======== FRAGMENTO CITADO ========

Ella, para entonces, le tenía preparado un café y el desayuno. Pero esa mañana el minero no llegó. Nunca silbó. “Todavía hay ocasiones que estoy en la cocina y escucho que me chifla”, platica la viuda.
Para muchas viudas y familiares es como si los mineros se hubieran ido a trabajar y simplemente siguieran sin regresar a casa.
Reyes llevaba un año y dos meses trabajando en Pasta de Conchos. Él y Teresita tenían 23 años de casados, cuatro hijos.
“Me decía que ya nomás terminara el turno, buscaría otro trabajo porque no aguantaba el dolor de cabeza. Tenía una semana diciéndome que había mucho gas”, recuerda Tomasita.
En una ocasión el trabajador le reclamó a un ingeniero y éste le respondió: “El que quiera trabajar, si no la puerta está muy ancha”. La necesidad le hizo seguir, como a muchos más. Los sueldos de los mineros de Pasta de Conchos eran variados, oscilaban entre 100 y 250 pesos diarios.
Muestra un retrato de su esposo. Una fotografía en la que Reyes posa con una sonrisa de lado a lado. En la sala de la casa, hay cuatro retratos colgados de los hijos que contrajeron matrimonio. Enlaces que ya no pudo ver. Nietos a los que no conoció.

======== EXTRACTO DE DATOS ========

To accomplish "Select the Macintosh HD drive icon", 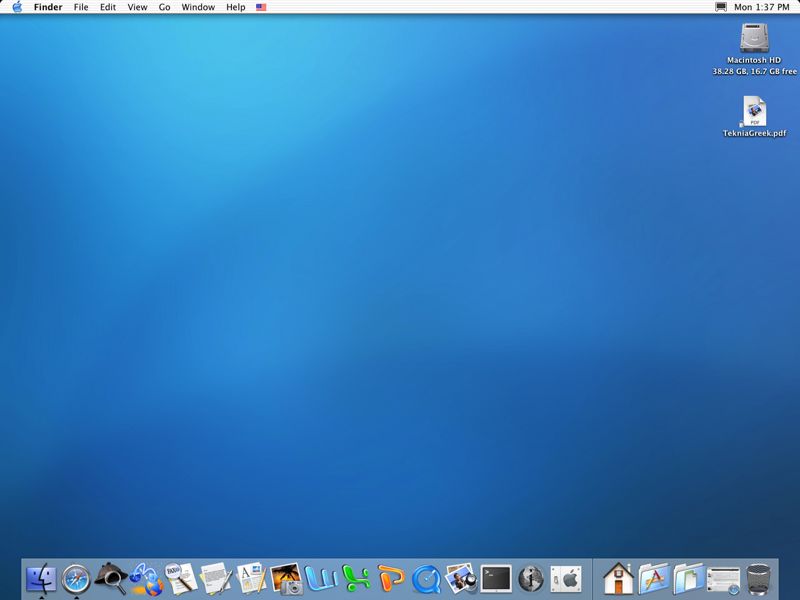I will click(754, 39).
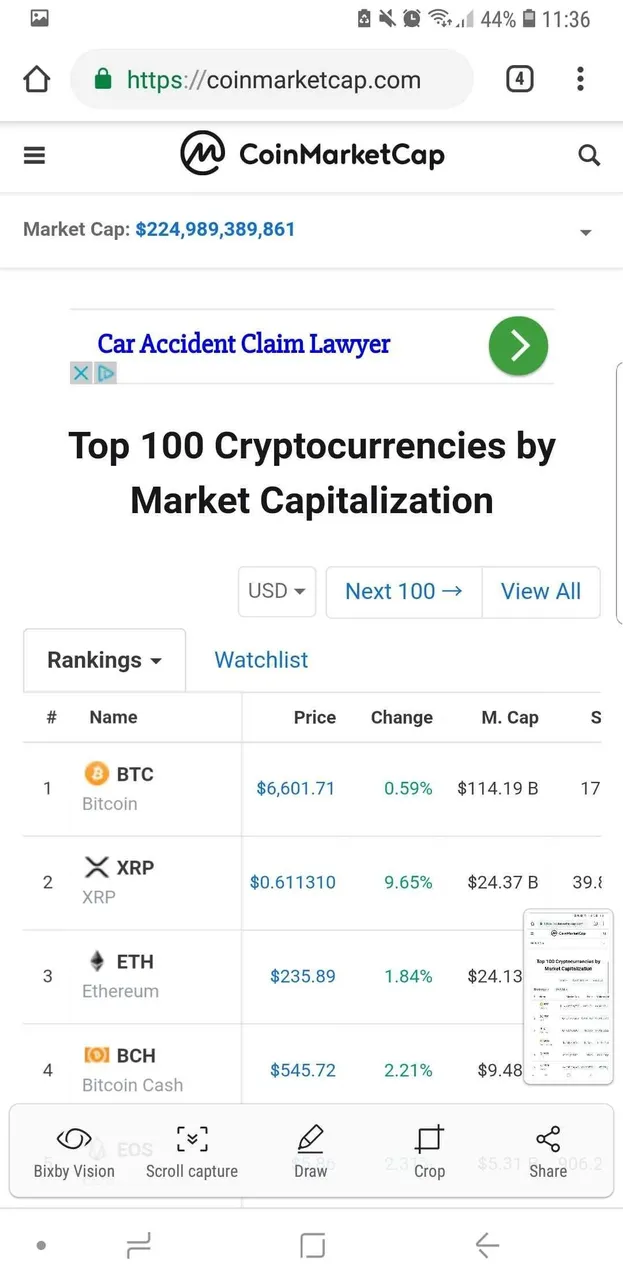
Task: Share the captured screenshot
Action: pos(548,1152)
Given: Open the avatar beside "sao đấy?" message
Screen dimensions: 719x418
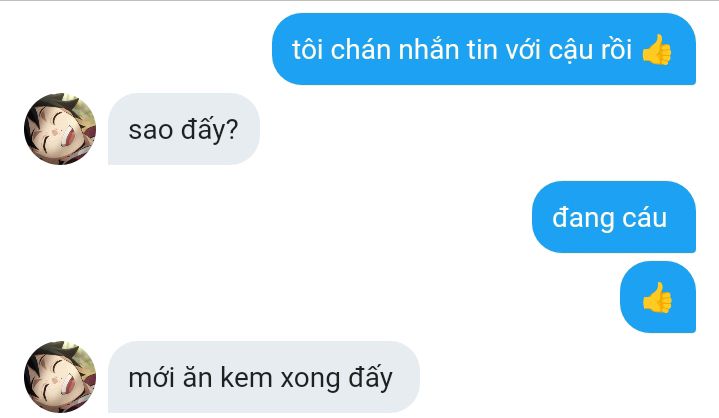Looking at the screenshot, I should (x=60, y=129).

========

Reescribe el fragmento citado entre "Para muchas viudas" y "250 pesos diarios.", ambos incluidos, y sustituye "ingeniero" por "supervisor". El listado es material independiente del fragmento citado.

SOLUCIÓN DEL EJERCICIO:
Para muchas viudas y familiares es como si los mineros se hubieran ido a trabajar y simplemente siguieran sin regresar a casa.
Reyes llevaba un año y dos meses trabajando en Pasta de Conchos. Él y Teresita tenían 23 años de casados, cuatro hijos.
“Me decía que ya nomás terminara el turno, buscaría otro trabajo porque no aguantaba el dolor de cabeza. Tenía una semana diciéndome que había mucho gas”, recuerda Tomasita.
En una ocasión el trabajador le reclamó a un supervisor y éste le respondió: “El que quiera trabajar, si no la puerta está muy ancha”. La necesidad le hizo seguir, como a muchos más. Los sueldos de los mineros de Pasta de Conchos eran variados, oscilaban entre 100 y 250 pesos diarios.